### Text under study
++++++
No I didn’t make any rules or anything I just brought it up as an obvious choice that some people would make or argue for.
By our civilization I’m referring essentially to the line drawn between us and the rest of the animals on earth. While some animals do alter their environments both for themselves and incidentallytheir neighbors (beavers for instance) no animal comes within screaming distance of doing the kind of wholesale alteration of the world for its own use and pleasure that we have done since pretty much the beginning.
So that in mind what early invention made that possible? What was the thing upon which all other things were built, had to be built?
I came up with the answer (and I do mean the answer not an answer… After I tell everybody what it is I think anybody would have a hard time arguing against it) a few years ago and I cracked myself up because it is absolutely the answer but hardly anybody else would’ve ever thought of it because it’s so much part of the fabric of our existence while being exceedingly low-key and unassuming (if those words can be used) that we don’t think about it as An Invention, even though it very much is, we’re hardly aware of it; it’s just there, it just works…
Prediction: this thread will become quite frustrating for you.
++++++
### Instruction 1
Identify every line in the rows that contains the string "your", counting case, and copy each such line.
++++++
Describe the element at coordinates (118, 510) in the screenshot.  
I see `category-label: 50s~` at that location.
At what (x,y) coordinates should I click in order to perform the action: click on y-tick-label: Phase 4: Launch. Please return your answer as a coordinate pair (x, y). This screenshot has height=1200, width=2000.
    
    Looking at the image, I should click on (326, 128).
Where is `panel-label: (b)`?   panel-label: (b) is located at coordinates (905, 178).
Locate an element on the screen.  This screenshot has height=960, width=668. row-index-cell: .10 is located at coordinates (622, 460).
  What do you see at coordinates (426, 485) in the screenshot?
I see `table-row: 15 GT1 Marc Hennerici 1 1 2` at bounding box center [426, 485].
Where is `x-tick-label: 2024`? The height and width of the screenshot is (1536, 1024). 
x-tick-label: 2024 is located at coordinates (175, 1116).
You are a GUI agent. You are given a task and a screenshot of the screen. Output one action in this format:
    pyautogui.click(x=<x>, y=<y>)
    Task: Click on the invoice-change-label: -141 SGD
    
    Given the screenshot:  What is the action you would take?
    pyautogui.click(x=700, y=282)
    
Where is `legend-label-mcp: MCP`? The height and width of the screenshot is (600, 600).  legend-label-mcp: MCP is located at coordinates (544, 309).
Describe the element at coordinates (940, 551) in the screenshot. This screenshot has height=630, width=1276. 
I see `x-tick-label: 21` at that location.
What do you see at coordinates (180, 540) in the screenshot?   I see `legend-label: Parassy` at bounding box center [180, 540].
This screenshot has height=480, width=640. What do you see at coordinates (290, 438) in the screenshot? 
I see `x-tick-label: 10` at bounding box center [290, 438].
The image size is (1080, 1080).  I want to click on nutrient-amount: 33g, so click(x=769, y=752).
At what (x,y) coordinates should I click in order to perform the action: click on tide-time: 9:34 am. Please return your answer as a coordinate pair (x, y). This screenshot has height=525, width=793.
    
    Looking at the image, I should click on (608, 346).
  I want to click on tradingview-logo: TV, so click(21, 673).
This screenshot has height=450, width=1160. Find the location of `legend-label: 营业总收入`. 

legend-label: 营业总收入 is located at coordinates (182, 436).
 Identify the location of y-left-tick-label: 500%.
++++++
### Instruction 2
In the post about the early invention behind civilization, which animal is given as an example of one that alters its environment?

### Reply 1
At what (x,y) coordinates should I click in order to perform the action: click on y-tick-label: Phase 4: Launch. Please return your answer as a coordinate pair (x, y). This screenshot has height=1200, width=2000.
At what (x,y) coordinates should I click in order to perform the action: click on tide-time: 9:34 am. Please return your answer as a coordinate pair (x, y). This screenshot has height=525, width=793.

### Reply 2
Beavers